Enterprise IT camp tends to favor relational databases and the SQL language, while the web upstarts have rallied around the MapReduce programming model popularized at Google, and cloned in open source as Apache Hadoop. Hadoop is in wide use at companies like Yahoo! and Facebook, and gets a lot of attention in tech blogs as the next big open source project.

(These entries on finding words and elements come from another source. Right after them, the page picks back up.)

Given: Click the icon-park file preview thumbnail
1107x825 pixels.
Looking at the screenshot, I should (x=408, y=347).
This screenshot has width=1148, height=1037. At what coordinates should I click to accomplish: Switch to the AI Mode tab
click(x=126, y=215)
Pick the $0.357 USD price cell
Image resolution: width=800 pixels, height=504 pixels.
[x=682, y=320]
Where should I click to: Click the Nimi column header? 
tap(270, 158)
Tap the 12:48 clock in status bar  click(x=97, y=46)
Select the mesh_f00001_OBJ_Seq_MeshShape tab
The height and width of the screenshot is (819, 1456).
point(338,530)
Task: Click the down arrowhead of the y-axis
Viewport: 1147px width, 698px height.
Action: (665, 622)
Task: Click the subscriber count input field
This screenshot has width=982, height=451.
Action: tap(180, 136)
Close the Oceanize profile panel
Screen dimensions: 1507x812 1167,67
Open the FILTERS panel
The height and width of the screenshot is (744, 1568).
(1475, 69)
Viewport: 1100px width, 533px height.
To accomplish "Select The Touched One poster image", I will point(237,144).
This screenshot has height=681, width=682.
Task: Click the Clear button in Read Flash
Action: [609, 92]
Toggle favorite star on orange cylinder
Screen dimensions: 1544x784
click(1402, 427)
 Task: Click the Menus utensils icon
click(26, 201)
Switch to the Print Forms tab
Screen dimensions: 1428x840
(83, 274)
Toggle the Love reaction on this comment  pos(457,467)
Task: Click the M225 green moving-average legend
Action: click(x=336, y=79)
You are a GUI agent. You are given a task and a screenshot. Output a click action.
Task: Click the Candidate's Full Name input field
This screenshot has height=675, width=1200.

But if you mention Hadoop in a corporate IT shop you are often met with blank stares — SQL is ubiquitous in those environments
Setting aside the trash talk, the usual cases made for the two technologies can be summarized as follows:
- multipurpose: useful for analysis and data update, batch and interactive tasks
- high data integrity via ACID transactions
- lots of compatible tools, e.g. for loading, management, reporting, data visualization and mining
- support for SQL, the most widely-used language for data analysis
- automatic SQL query optimization, which can radically improve performance
- integration of SQL with familiar programming languages via connectivity protocols, mapping layers and user-defined functions
- designed for large clusters: 1000+ computers
- very high availability, keeping long jobs running efficiently even when individual computers break or slow down
- data is accessed in "native format" from a filesystem — no need to transform data into tables at load time
- no special query language; programmers use familiar languages like Java, Python, and Perl
- programmers retain control over performance, rather than counting on a query optimizer
- the open-source Hadoop implementation is funded by corporate donors, and will mature over time as Linux and Apache did
Hadoop is still relatively young, and by all reports much slower and more resource intensive than Google’s MapReduce implementation.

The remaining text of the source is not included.